9. Display system according to Claim 8, character¬ ized in that in succession the intensified image is reflected by the first element, is reflected and collimated by the second element, and is transmitted by the first element.

10. Display system according to one of the preceding Claims 8 or 9, characterized in that the video image is reflected by the first element.

11. Display system according to Claims 9 and 10, characterized in that the intensified image and the video image respectively are incident upon the first element at different sides of the first element.

12. Display system according to Claim 11, characterized in that the angle of incidence (HI) of the intensified image on the first element is different from the angle of incidence (H3) of the video image on the first element.

13. Display system according to one of the preceding Claims 8 - 12, characterized in that a daylight image is transmitted in succession by the second and first element and emerges from the eyepiece in at any rate virtually the same direction as the intensified image.

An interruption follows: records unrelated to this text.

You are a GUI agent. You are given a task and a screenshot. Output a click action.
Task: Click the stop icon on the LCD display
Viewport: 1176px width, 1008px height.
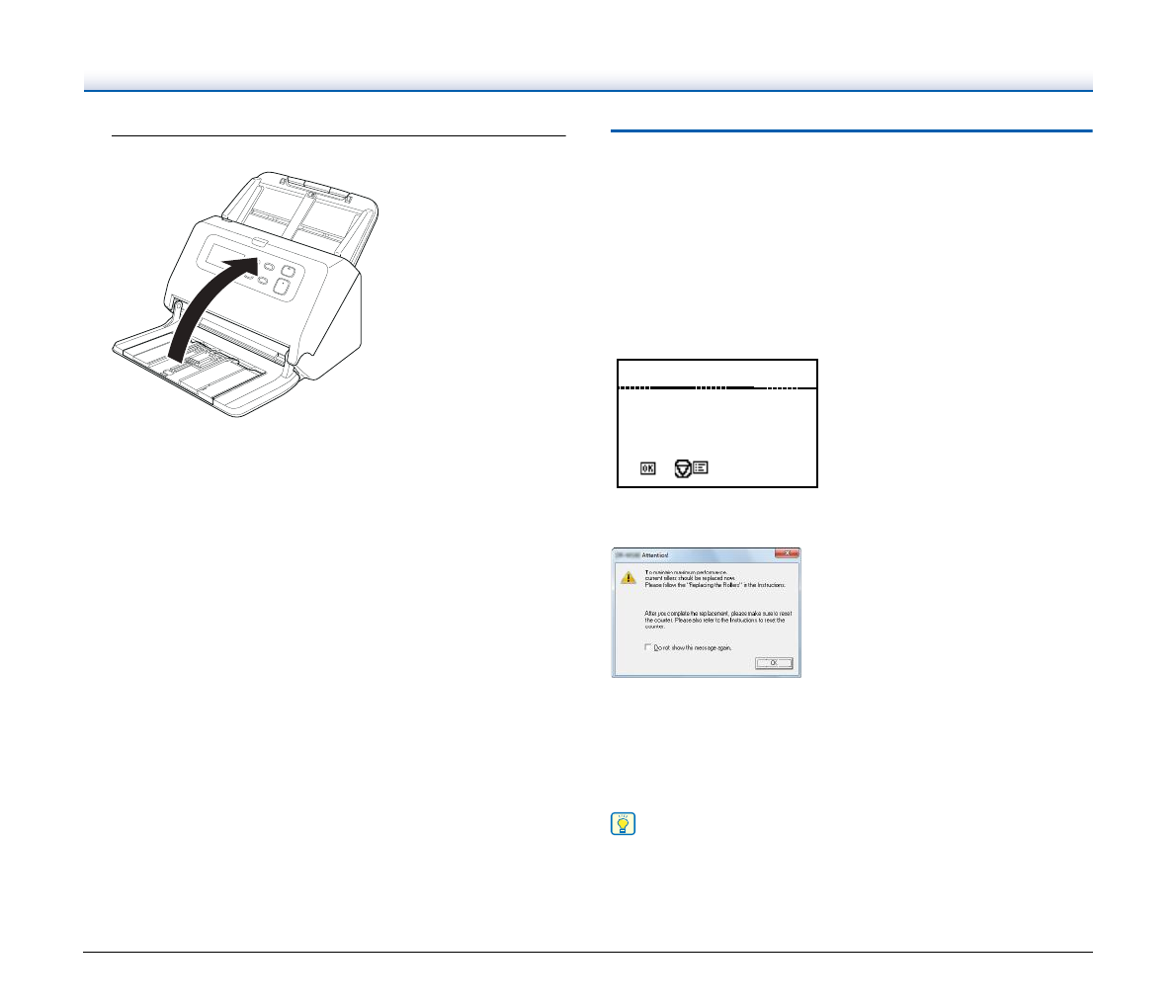coord(682,467)
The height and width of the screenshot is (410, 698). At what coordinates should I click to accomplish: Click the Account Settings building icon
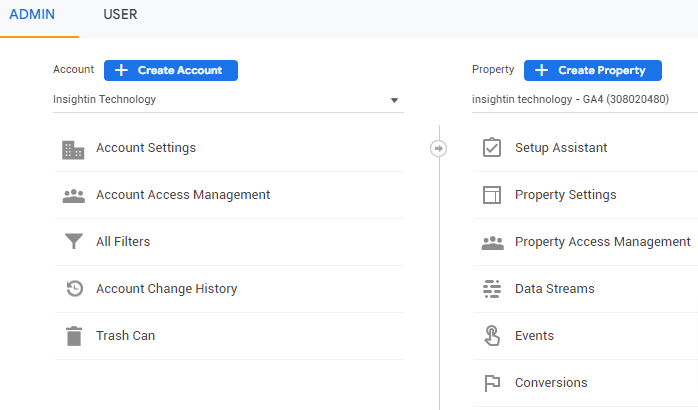click(x=73, y=149)
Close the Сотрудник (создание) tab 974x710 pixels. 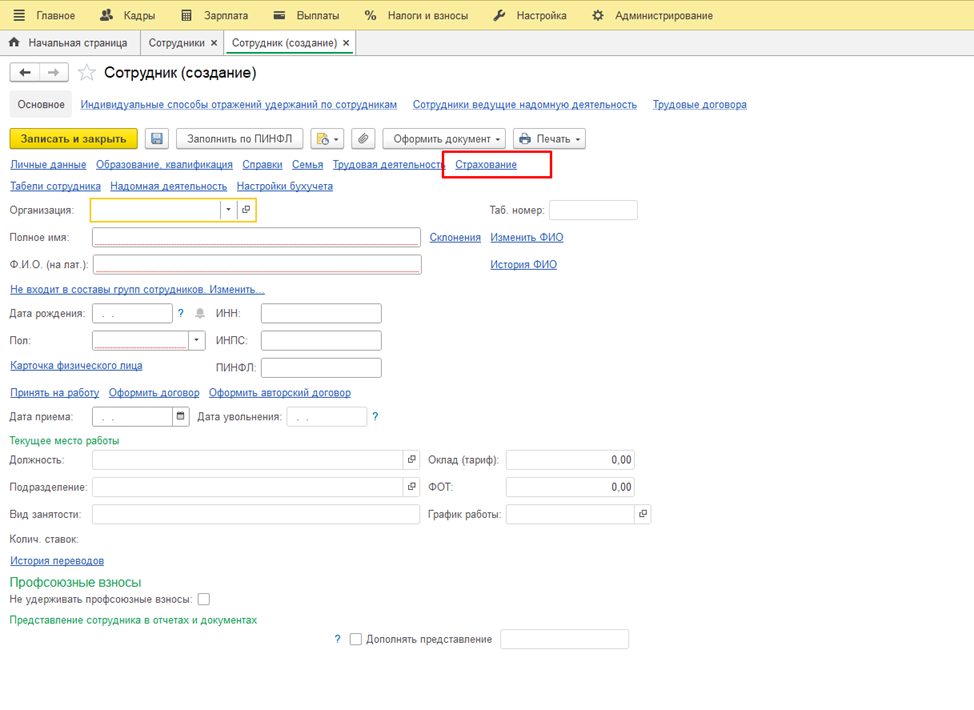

14. Display system according to one of the preceding claims, characterized in that the first element comprises at least one holographic layer.

15. Display system according to Claim 14, characterized in that the first element comprises a holographic layer at each side.

16. Display system according to Claim 14, characterized in that the first element comprises only one holographic layer.

17. Display system according to one of the preceding claims, characterized in that the first element comprises at least one multilayer interference filter.

18. Display system according to Claim 17, characterized in that the first element comprises a multilayer interference filter at each side.

19. Display system according to Claim 17, characterized in that the first element comprises only one multilayer interference filter.

20. Display system according to one of the preceding claims, characterized in that the second element comprises at least one holographic concave mirror.

21. Display system according to one of the preceding claims, characterized in that the second element comprises at least one curved multilayer interference filter.

22. Display system according to one of the preceding Claims 8 - 21, characterized in that the first frequency band comprises frequencies which are at any rate essentially higher than those of the second fre¬ quency band.

23. Display system according to Claim 22, characterized in that the first frequency band comprises at any rate essentially greenish-coloured light, and the second frequency band comprises at any rate essentially reddish- coloured light.

24. Display system according to one of the preceding Claims 8 - 23, characterized in that the system is also provided with a lens part, by means of which the abovementioned image is projected onto the input of the image intensifier unit.

25. Display system according to one of the preceding Claims 8 - 24, characterized in that the image display unit consists of an LCD or a CRT.

26. Helmet provided with a display system according to one of the preceding Claims 8 - 25.

27. Helmet according to Claim 26, characterized in that the axis of the image intensifier unit is directed at any rate virtually horizontally during normal use.

28. Helmet provided with a display system according to Claim 24, characterized in that during use the lens part is situated at approximately the same height as the eyes of a wearer of the helmet.

29. Helmet according to one of the preceding Claims 26 - 28, characterized in that for each eye of a user the helmet is provided with an image intensifier unit and an eyepiece, and the helmet is also provided with a common image display unit for one of the eyes or both eyes.

30. Helmet according to one of the preceding Claims 26 -29, characterized in that the video image for a user is displayed at a different distance from the image pro¬ jected by the image intensifier unit.